Mary ran a domination studio on the third floor ofa residential block just behind Beak Street. She had a heaving bosom and a tattooed tear just below her right eye. You knew her
from art college. While you were in the bathroom, Mary showed me an adult diaper, a gimp mask and a variety of nipple clamps. She was trying to shock me, but I tried to remain impassive. I asked
Mary how she conducted her taxes. I was serious, but you both found it most amusing. Mary said that the majority of the men who came to visit her were like me: timid, fragile and confused. I asked
what the most popular request was for. She paused for a moment. ‘It used to be the lash,’ she said, ‘but now it’s crushing. They like me to lie on them until they can hardly
breathe. Kinky buggers love it.’

She stood then and picked up a black patent clutch bag. ‘Would you like me to crush you?’ she said. ‘Would you like me to give you a good old crushing?’ I must have
looked terrified because you both laughed again.

‘Oh no, Mary,’ you said. ‘This one’s crushed enough.’

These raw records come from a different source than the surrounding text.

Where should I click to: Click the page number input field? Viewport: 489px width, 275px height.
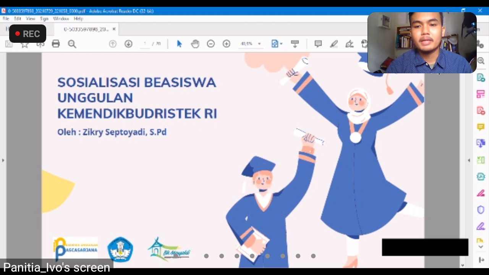145,44
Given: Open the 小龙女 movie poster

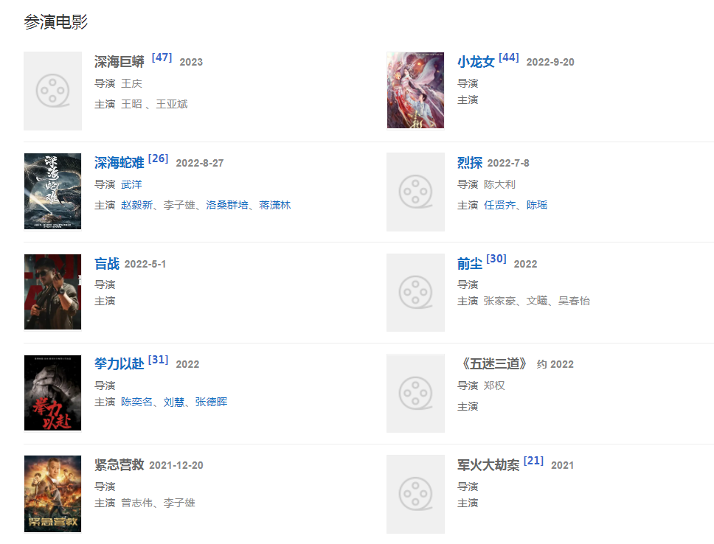Looking at the screenshot, I should click(x=415, y=91).
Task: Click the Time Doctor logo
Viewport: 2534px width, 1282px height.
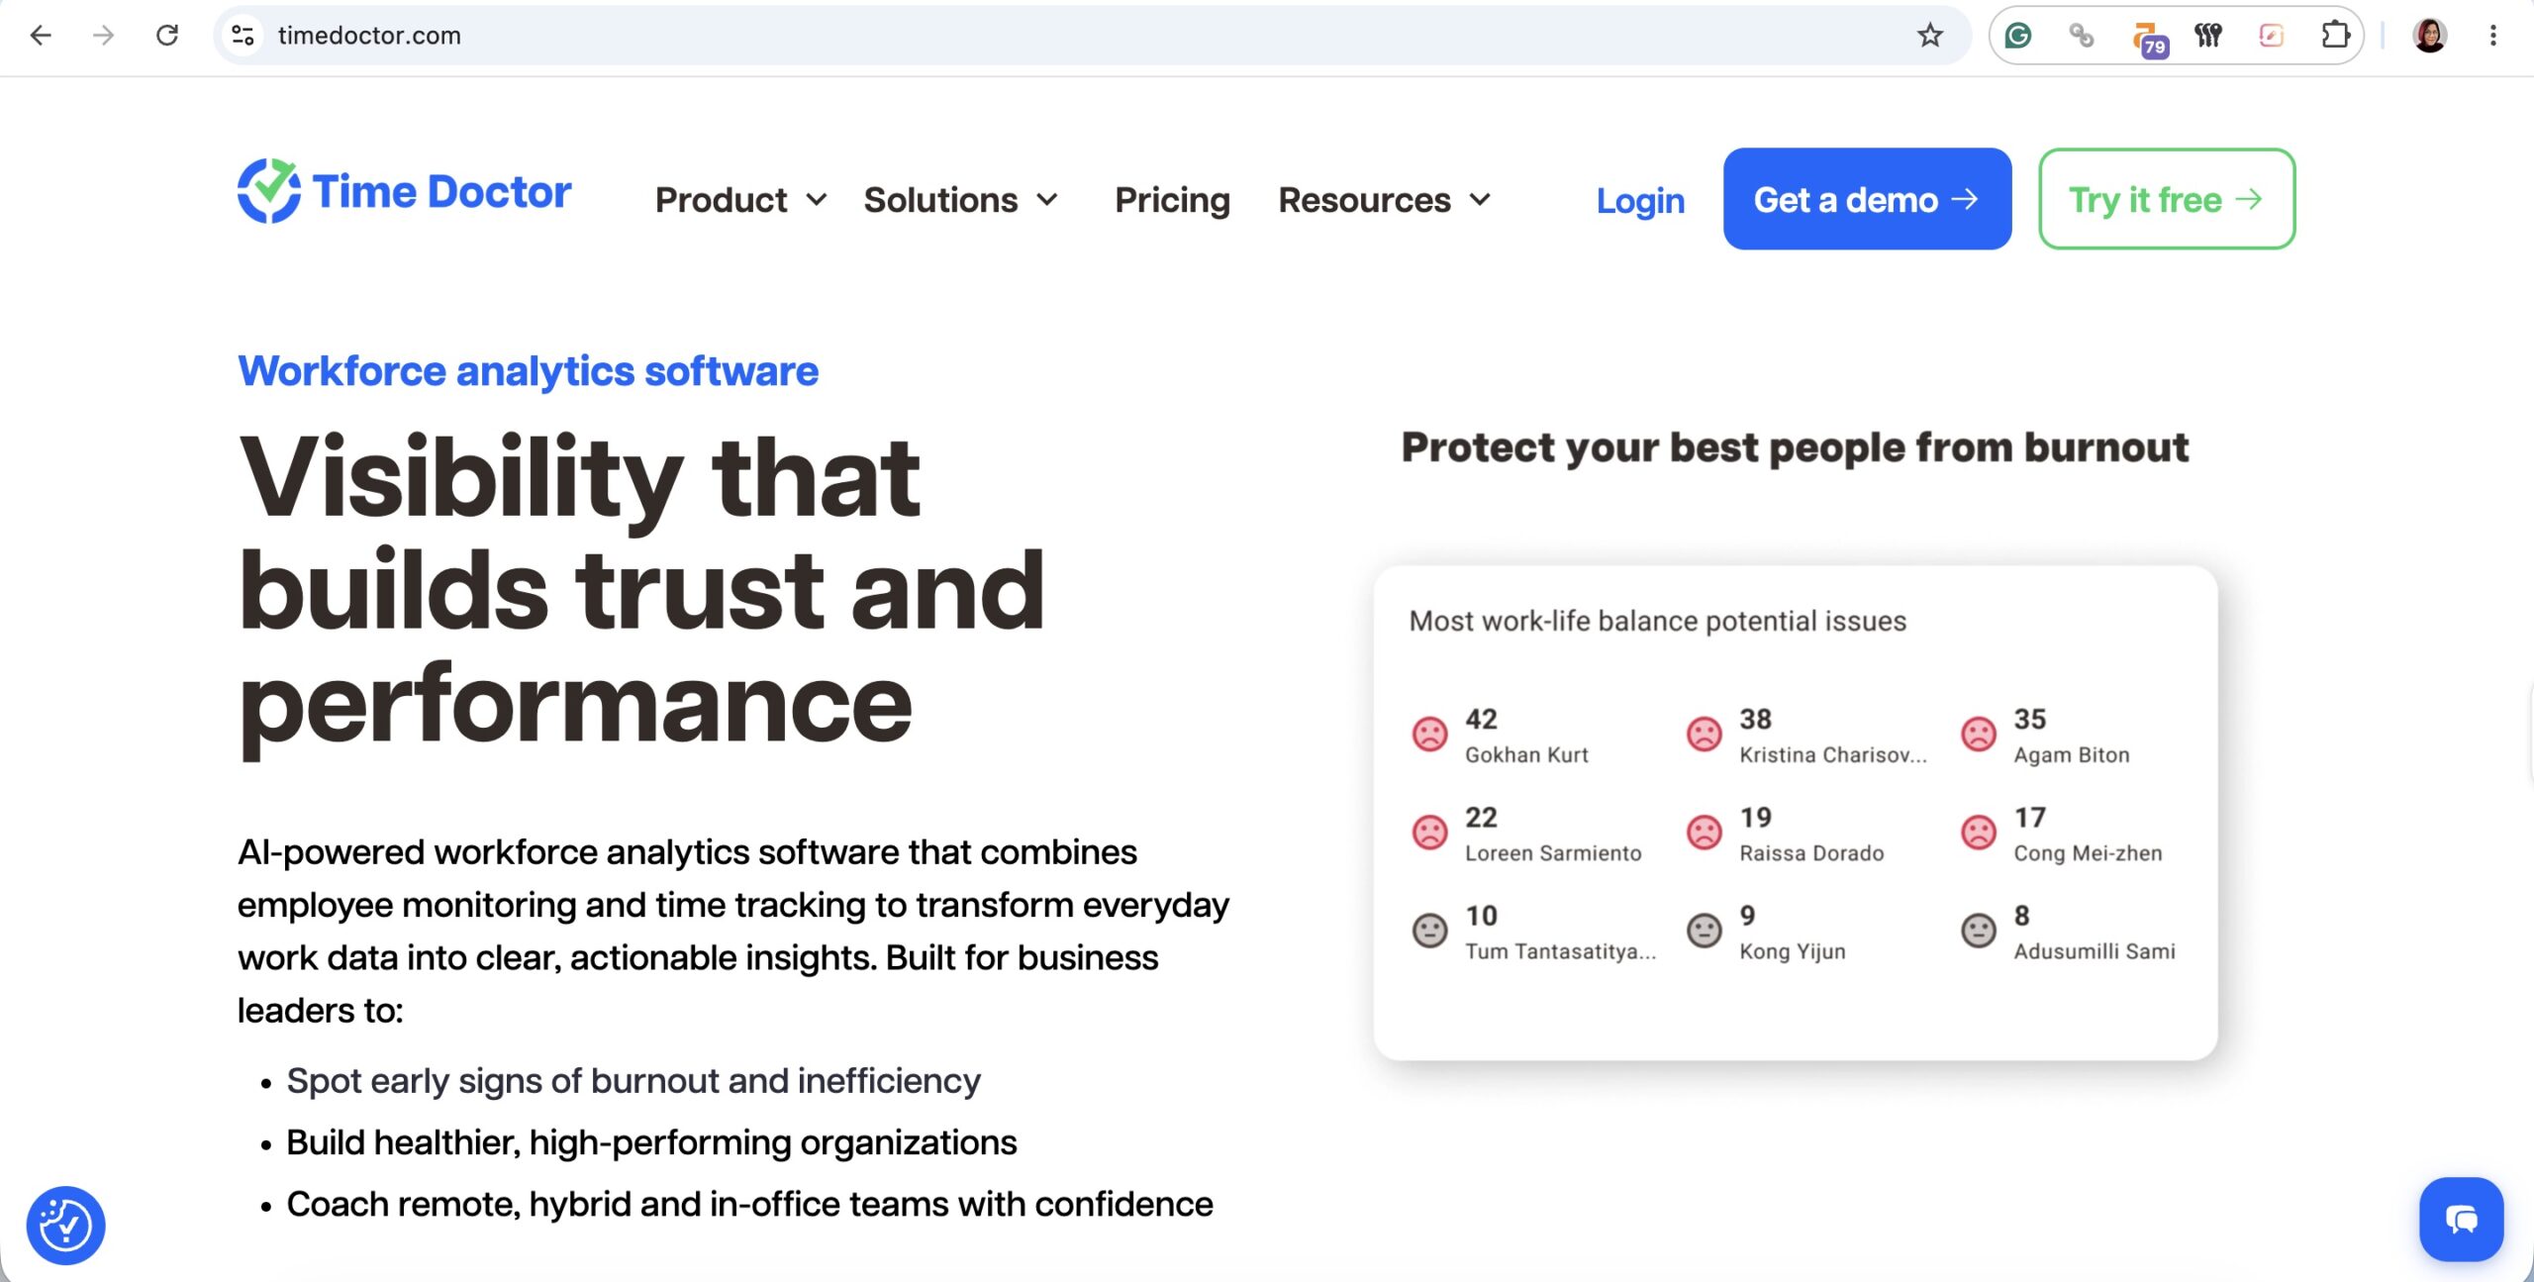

‘So, what’s she like, then?’ Tom said. I hadn’t seen him in over three weeks and had been avoiding his calls. We were in the back room of the Faltering
Fullback, the place we always met. I hadn’t wanted to come, but he had insisted and besides, you said you needed a night just for you. There were things you needed to do.

‘She’s different,’ I said. ‘She reminds me a bit of Helen Dyer from school. You remember her?’

‘The Goth?’

‘She wasn’t a Goth. She was an artist.’

‘So she’s an artist, this Cara?’

‘Trying to be.’

‘Tall? Short? Fat? Skinny?’

‘Hard to describe.’

‘Hard to describe, how?’ Tom said.

‘Tallish, sort of curvy,’ I said, trying to imagine how you would describe yourself. ‘She likes old clothes, fifties stuff mainly. She wears glasses. She’s into art and
politics and culture. She’s passionate.’

Tom took a long pull on his beer and rested his head on his meaty hand. ‘So have you?’

‘Yes. But don’t ask me for details.’

Tom smiled and scratched his beard. ‘I can’t wait to meet her.’

I nodded and lit a cigarette. The adverts finished and the second half of the football began. The number 14 challenged the number 6, his studs raised and his feet high. Number 6 collapsed and
the pub was furious.

‘That’s a fucking yellow if ever I’ve seen it,’ Tom said. ‘That fucker’s an animal.’

Cities are as big or as small as you wish to make them. Before I met you, mine was approximately one and a half square miles. I had a house in South Tottenham and worked for
Haringey Council in Wood Green. If I went out, say to meet Tom, it was within these parameters. You did not know either of these areas and were not much taken with them on the few occasions you
visited.

Instead you showed me all the places you had lived, districts full of grotty bedsitters and shared houses, squats and tenements. In Brixton, in Harlow, in Peckham and New Cross; in Hackney, in
Kensal Rise, in Kentish Town, in Finchley, in Gospel Oak and on the Edgware Road. You’d lived north, east, south, and west and all points in between. You moved on a whim, trying to find the
perfect place to call your home.

‘I love this city,’ you said one evening as we took a taxi across town. ‘It’s a visceral feeling, you know? Like it’s tearing at my insides.’ The street lamps
and neon bled through the taxi windows. ‘I love it like I love you.’

You took it upon yourself to expand my confined city. Early on Sunday mornings, you took me into the silent financial district. In the calm, as day broke, you’d point out architecture and
talk of chaos theory, radical Marxism, fiscal inequalities. You introduced me to vegan cafes, Vietnamese canteens, Turkish grill houses and Albanian tea rooms. You took me shopping on Cheshire
Street to buy clothes that didn’t embarrass you. I liked the way you looked at me wearing them, and the way you put your arm in mine as we walked.

We went out most nights. On the weekends we would sleep in late and only leave your place when it was dark. We’d meet your friends. So many friends. They were not the kind of people I
would ordinarily talk to, and these were places of which I had no experience: industrial places, warehouses; wide open, draughty spaces where bottles of wine and beer were passed from bins filled
with ice. There were smoky little bars, members’ rooms and pool halls. It was another city; a city that belonged to you.